▶ Цель задания:
Переведите на английский это предложение из воспоминаний о семье: «Мама училась в Быховской гимназии и до войны работала кем-то вроде землемера».

▶ Фрагмент документа:
•••••

Лукиных Валентин Дмитриевич

Быховский район

ВОСПОМИНАНИЯ

Я родился в 1932 году. Фамилия родителей мамы, Клавдии Дмитриевны, – Кохельники. У дедушки было 10 десятин земли и 8 детей. Его после революции били: «Дай золото!», бабушку били: «Дай серебро!» Мама училась в Быховской гимназии и до войны работала кем-то вроде землемера. Мамин брат Андрей был поручиком. Его семью в Одессе расстреляли. Во время войны он попал в плен. Выжил, вернулся после войны. Второй брат Лука, офицер, работал на стройке в Омске. В 30-х годах его арестовали и посадили на 10 лет. Вернулся, как Сталин умер. Дряхлый совсем был. За что посадили? За то, что спел песню: «Гоп-гречаники, Все жиды – начальники, Украинцы – лохмаки, Белорусы – не дураки». За это дали 10 лет.

Третий мамин брат, Василий, был начальником районо в Москве.

Папа, Дмитрий Лукиных, был чалдон, сибиряк, из Сарапула Мордовской АССР, но он очень боялся Сибири. Папа был военным связистом. Обучал в военной части молодых солдат как проводить кабель, с катушкой бегать.

Помню, как выкручивал с формы его значки, а он меня за это ругал. Папу мобилизовали в 1938 году. Поляков гонял. Потом привезли их часть в Бобруйск, обещали их, голодранцев, переодеть и отправить домой. Обманули. Посадили всех в вагоны и повезли на финскую войну. Там он погиб. Погиб за 7 часов до конца войны. Расстреливали их снайперы.

•••••

▶ Показанные записи:

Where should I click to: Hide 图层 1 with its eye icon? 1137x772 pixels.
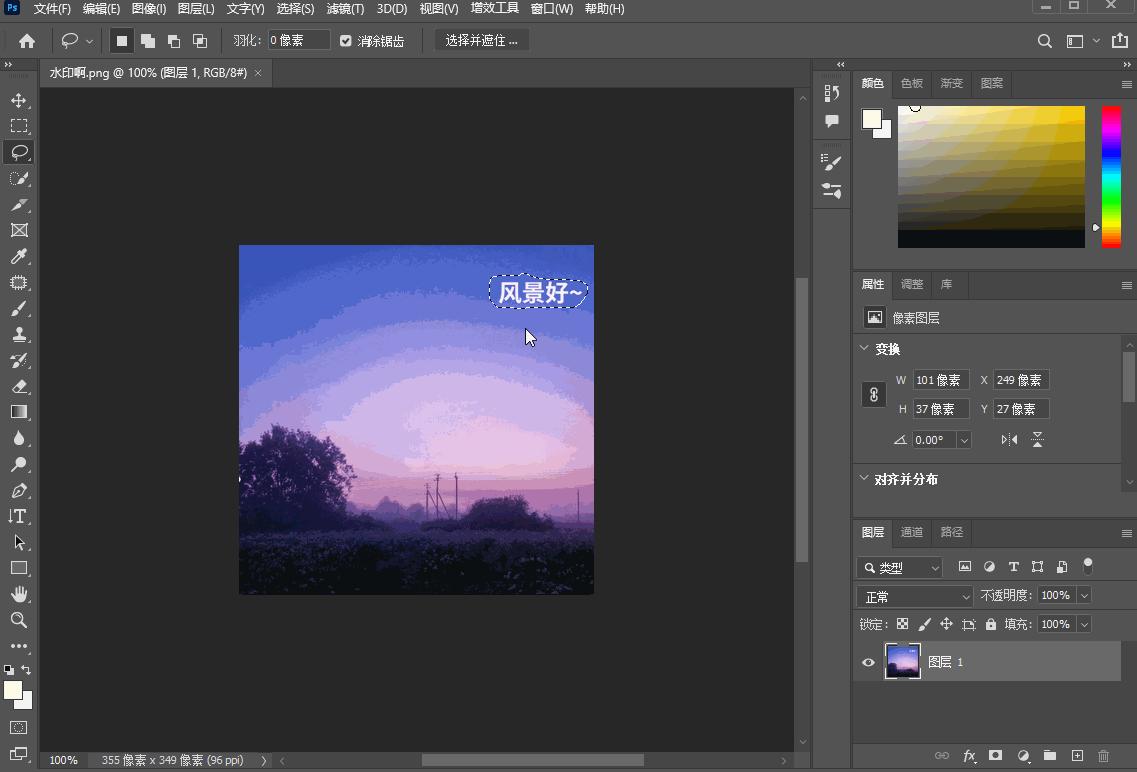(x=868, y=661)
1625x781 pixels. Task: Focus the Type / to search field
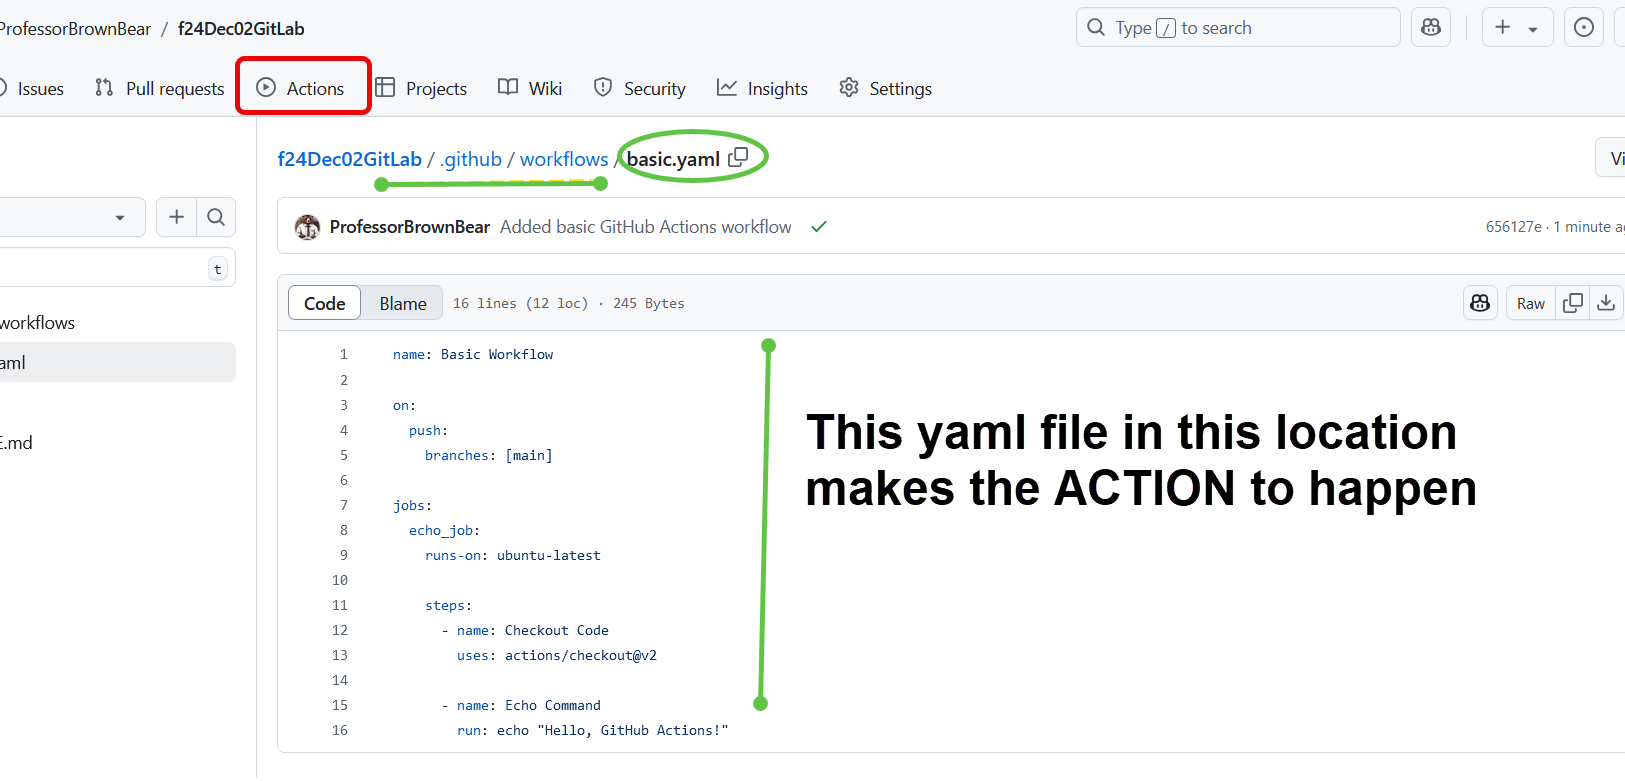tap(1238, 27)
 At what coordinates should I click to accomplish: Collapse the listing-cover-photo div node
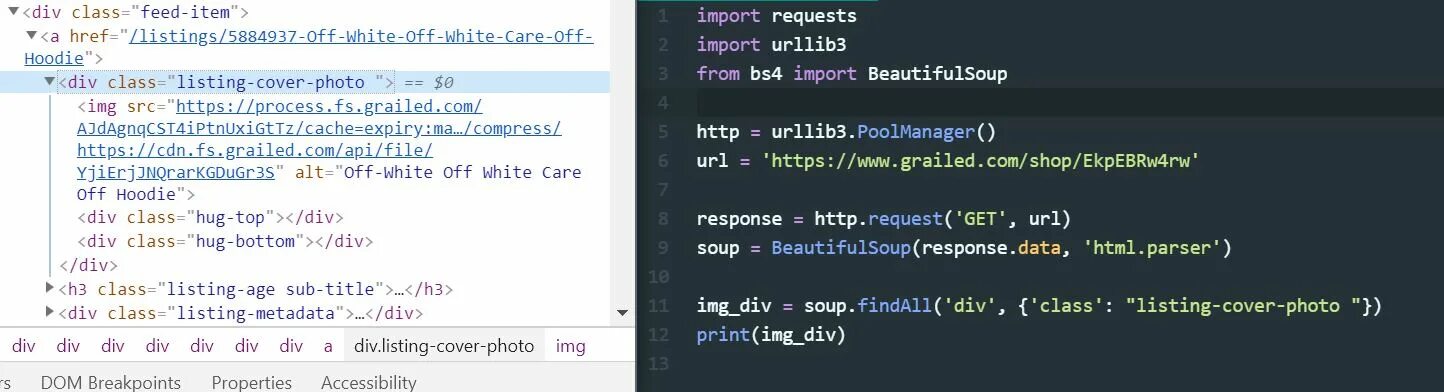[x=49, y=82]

•••••

▶ Выполненное задание:
Mom studied at the Bykhov gymnasium and, before the war, worked as something like a land surveyor.